ついでに雑貨類を、買わないけど、手にとったりするのも愉しい。
訪れるたびに一冊買うことにしている。
山本義行「本の中のジャズの話。」(書肆よろず屋)もそんな一冊。
恵文社のオンラインショップではsold out になってるけど、紹介文がこの本屋らしくて気がきいている。
好きなものが周りに増えていくのは、何なんでしょうね、とても気持ちが落ち着くんですよ。
京都・銀閣寺界隈で古本屋『善行堂』を営んでいる山本善行さん。関西発のジャズ情報誌『WAY OUT WEST』にて連載中のコラム「本の中の、ジャズの話。」から100回分を収録した本書。一頁毎に、その日に聴いたジャズや出会った本から思い出したこと、古本屋を営みながら触れるものについて、好きなものを楽しむことがとてもユーモラスで軽やかに書かれています。

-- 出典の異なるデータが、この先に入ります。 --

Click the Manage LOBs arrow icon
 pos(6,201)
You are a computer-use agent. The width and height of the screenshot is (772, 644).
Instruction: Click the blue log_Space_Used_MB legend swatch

母親から寝る前に子守唄代わりにルイ・アームストロングやピー・ウィー・ラッセンを聴かせられた少女の話、『ジャズと爆弾』という本について、中上健次と芥川賞を受賞したばかりの村上龍との対談についてなど、本の登場人物や現実の作家達がシームレスに繋がっていき、善行さんの自由な語りに触れる楽しみ。『蝶類図鑑』『ベイジー』『いーぐる』、素敵なJAZZ喫茶もたくさん登場します。
「WAY OUT WEST」は以前に読書マラソン仲間のM氏より何冊か送られ来て馴染みがあった。
愉しき読書だった。
ジャズ本の紹介をテーマにしながらも山本氏の日々の京都散歩が描かれている。
ジャズ本の話は3行くらいの時もある。(笑)
それがいい。
他にも安西水丸の山歩きのエッセイ「てくてく青空登山」や娘さんが父の思い出を綴った「さざ波の記録」や、岡本仁が日本全国の珈琲店を紹介した「ぼくのコーヒー地図」も面白く読んだ。国産ワインの店「たすく」のIさんにプレゼントした京都中華の文庫本を買ったのも恵文社だった。

ああ、また恵文社へ行きたくなった。
次は恵文社のみの目的で2時間くらい過ごそう。
近くにアイリッシュ音楽の喫茶店「ウッドノート」があったなあ。
いや、開店直後の「アルザス」に予約なしで行って、ビール一本飲んでさくっと帰るのもありかな。
ところで「恵文社一乗寺店」とあるけど、他にも店があるのかな?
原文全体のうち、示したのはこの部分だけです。